Violent Britain: Cautious welcome for 1% fall in crime: Biggest reductions in recorded offences came in thefts from cars and shops, but robberies continued to rise. Drop after four years of rises could be a 'blip'. Terry Kirby reports
Wednesday 20 April 1994
Ministers gave the official figures a cautious welcome, aware that since crime has risen by more than 5 per cent annually over the past 10 years they they could simply be a blip. The drop of 5 per cent in 1988 was followed by an increase of 9 percentage points in the following year.
Ministers know that violent crimes, car thefts and burglaries also continued to rise, although at considerably lower rates than in recent years. The overall number of offences was down to 5.5 million from the high of 5.6 million in 1992. The biggest reductions were in theft offences: from cars, shops and of bicycles.
David Maclean, the Home Office minister, said the drop was to be 'cautiously welcomed'. Behind the decrease, he said, was an encouraging trend - the last quarter of 1993 showed a reduction of 9 per cent against the same quarter of the previous year.
He added: 'Whilst I, and my colleagues, are encouraged by the overall fall . . . it is important that we should not lose sight of the fact that there exists a great deal of concern among the public about the level of crime in the country.'
Recorded crime figures are accepted by ministers and the Home Office to be notoriously unreliable indicators. Many crimes are not recorded because police are often unable to verify that an offence has occurred. Thousands of very minor crimes are not reported.
Figures are also subject to differences in recording practices and the effect of initiatives against certain types of crime - such as the recent emphasis on reporting rapes, which rose by 12 per cent last year.

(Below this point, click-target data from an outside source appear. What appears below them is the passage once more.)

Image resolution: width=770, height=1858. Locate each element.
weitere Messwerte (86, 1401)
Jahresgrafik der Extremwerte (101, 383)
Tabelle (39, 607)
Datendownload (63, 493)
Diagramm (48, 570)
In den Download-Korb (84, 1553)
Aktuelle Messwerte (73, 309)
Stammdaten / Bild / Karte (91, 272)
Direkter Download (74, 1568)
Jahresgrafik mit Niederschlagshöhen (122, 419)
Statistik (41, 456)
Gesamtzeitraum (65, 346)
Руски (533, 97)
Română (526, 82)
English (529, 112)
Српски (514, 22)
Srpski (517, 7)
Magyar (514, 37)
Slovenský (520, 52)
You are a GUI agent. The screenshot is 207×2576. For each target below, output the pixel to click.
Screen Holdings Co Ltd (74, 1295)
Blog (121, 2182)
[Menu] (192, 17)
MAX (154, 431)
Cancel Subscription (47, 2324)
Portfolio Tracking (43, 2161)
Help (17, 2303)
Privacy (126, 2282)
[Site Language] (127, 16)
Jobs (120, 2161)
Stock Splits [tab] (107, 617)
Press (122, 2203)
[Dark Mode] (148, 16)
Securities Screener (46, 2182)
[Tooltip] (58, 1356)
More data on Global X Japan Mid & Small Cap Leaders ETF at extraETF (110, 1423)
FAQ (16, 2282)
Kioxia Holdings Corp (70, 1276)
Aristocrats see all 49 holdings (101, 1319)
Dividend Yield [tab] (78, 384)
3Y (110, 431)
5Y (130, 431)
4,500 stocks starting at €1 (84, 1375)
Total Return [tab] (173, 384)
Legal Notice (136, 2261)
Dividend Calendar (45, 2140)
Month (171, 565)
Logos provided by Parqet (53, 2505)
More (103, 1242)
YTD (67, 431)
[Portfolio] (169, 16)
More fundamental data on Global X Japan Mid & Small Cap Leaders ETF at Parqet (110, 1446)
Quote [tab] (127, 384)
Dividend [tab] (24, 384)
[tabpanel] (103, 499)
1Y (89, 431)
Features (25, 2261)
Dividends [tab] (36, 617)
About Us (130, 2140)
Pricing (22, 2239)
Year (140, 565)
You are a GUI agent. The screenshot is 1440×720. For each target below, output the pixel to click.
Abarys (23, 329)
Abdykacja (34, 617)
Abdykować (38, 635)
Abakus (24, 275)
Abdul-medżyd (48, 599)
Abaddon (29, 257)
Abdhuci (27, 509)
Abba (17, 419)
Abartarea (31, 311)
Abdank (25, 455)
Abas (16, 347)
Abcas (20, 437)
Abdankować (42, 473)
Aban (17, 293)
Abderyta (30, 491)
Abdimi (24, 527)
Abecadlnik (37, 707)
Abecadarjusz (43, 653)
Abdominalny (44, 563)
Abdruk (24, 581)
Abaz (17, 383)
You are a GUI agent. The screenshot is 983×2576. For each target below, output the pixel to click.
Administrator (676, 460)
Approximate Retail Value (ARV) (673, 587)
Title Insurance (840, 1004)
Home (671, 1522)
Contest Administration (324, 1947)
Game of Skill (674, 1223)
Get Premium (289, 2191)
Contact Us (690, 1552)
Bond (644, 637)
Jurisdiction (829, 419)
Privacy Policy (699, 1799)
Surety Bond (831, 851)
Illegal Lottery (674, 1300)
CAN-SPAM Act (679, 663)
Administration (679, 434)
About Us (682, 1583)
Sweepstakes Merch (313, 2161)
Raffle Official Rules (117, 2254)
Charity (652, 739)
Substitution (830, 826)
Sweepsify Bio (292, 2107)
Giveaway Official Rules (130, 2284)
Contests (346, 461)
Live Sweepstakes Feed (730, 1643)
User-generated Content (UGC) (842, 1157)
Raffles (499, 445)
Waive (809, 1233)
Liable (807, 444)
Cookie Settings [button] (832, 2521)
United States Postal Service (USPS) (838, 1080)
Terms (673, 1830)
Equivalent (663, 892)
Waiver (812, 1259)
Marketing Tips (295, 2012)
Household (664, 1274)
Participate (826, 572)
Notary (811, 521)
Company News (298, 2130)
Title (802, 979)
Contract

Recording is more accurate among offences which comprise the bulk of recent increases - property crime - because of insurance claims.
The Home Office-produced British Crime Survey, which questions victims, suggests the true level of crime may be three times higher than the recorded figure, about 15 million, but that the rate of increase is much slower.
The 1993 figures released yesterday include a 10 per cent rise in robberies, a 6 per cent rise in sex offences and a 2 per cent increase in violence against the person, the smallest increase for 10 years.
All vehicle crime was down 1.6 per cent, compared with a 3 per rise in 1992 and an 18 per cent increase in 1991. Burglaries were up by just over 1 per cent, compared with an 11 per cent rise in 1992.
A total of 25 of the 43 police forces recorded decreases - topped by the City of London with a 17 per cent drop - largely due to the increased anti-terrorism measures around the City - and Dyfed-Powys with 13 per cent. Both forces have very few crimes committed in total. The biggest rise among the 18 forces showing increases was South Yorkshire with 14.5 per cent.
Crime dropped in most major urban areas. In London, the Metropolitan Police recorded a drop of 3 per cent - largely owing, the force claimed, to the Operation Bumblebee initiative which had led to a drop of 10 per cent in house break-ins.
Despite the reduction in the number of crimes being investigated, police still solved fewer crimes. The clear-up rate was down 1 percentage point to 25 per cent.
Crime is the subject of the world's first deliberative opinion poll, being conducted jointly by the Independent with Granada Television and Channel 4. The results will be broadcast in a two-hour Channel 4 programme and published simultaneously in the Independent next month.